# Description of the task
The expected output is every line below, reproduced exactly.

# Supplied records
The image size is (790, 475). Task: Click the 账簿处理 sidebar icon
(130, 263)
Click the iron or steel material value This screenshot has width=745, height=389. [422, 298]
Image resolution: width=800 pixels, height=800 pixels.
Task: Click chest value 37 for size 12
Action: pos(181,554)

# Task result
The image size is (790, 475). Task: Click the 账簿处理 sidebar icon
(130, 263)
Click the iron or steel material value This screenshot has width=745, height=389. [422, 298]
Image resolution: width=800 pixels, height=800 pixels.
Task: Click chest value 37 for size 12
Action: pos(181,554)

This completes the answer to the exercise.